### The task
Shown below is a listing with pictures; reproduce exactly, and only, the lines between the ones containing "Where should I" and "Task: Click the search magnifier icon", inclusive, leaving the pictures out.
═════ Data extract ═════
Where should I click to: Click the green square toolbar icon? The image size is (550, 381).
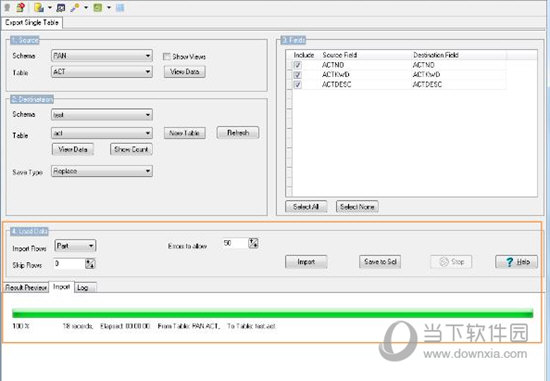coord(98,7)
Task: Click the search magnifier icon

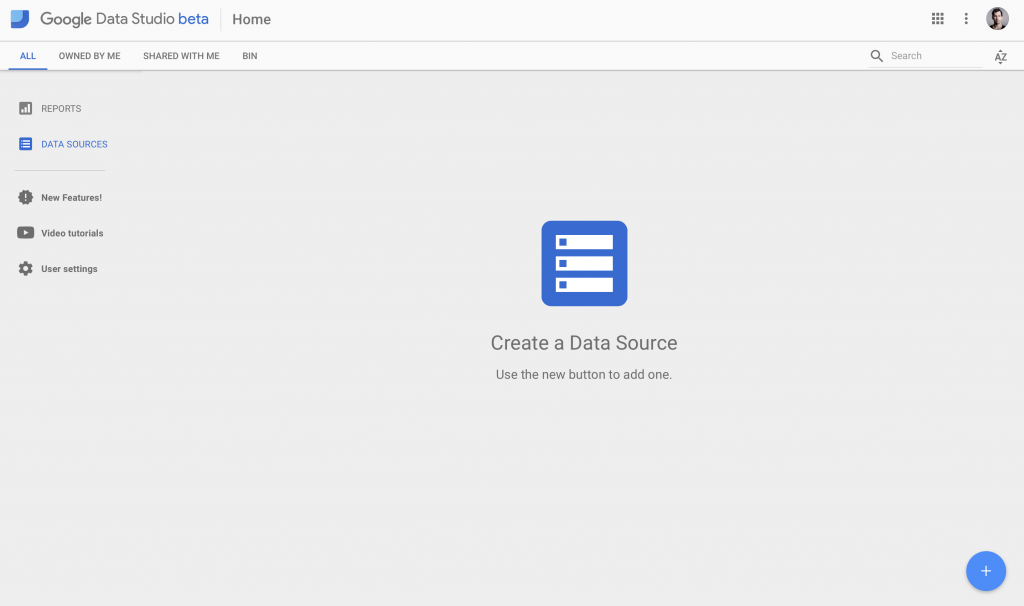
═════
═════ Data extract ═════
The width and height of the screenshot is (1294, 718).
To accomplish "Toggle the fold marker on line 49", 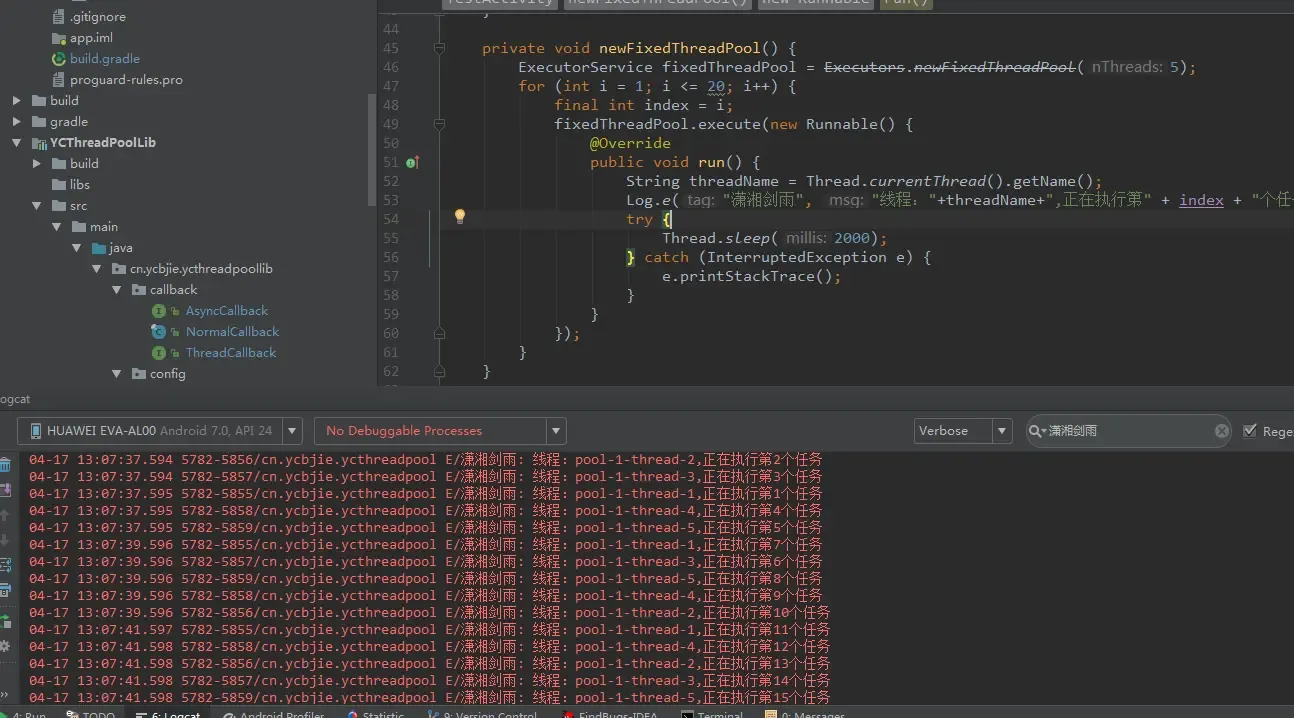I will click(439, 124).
═════
### Answer
Where should I click to: Click the green square toolbar icon? The image size is (550, 381).
coord(98,7)
Task: Click the search magnifier icon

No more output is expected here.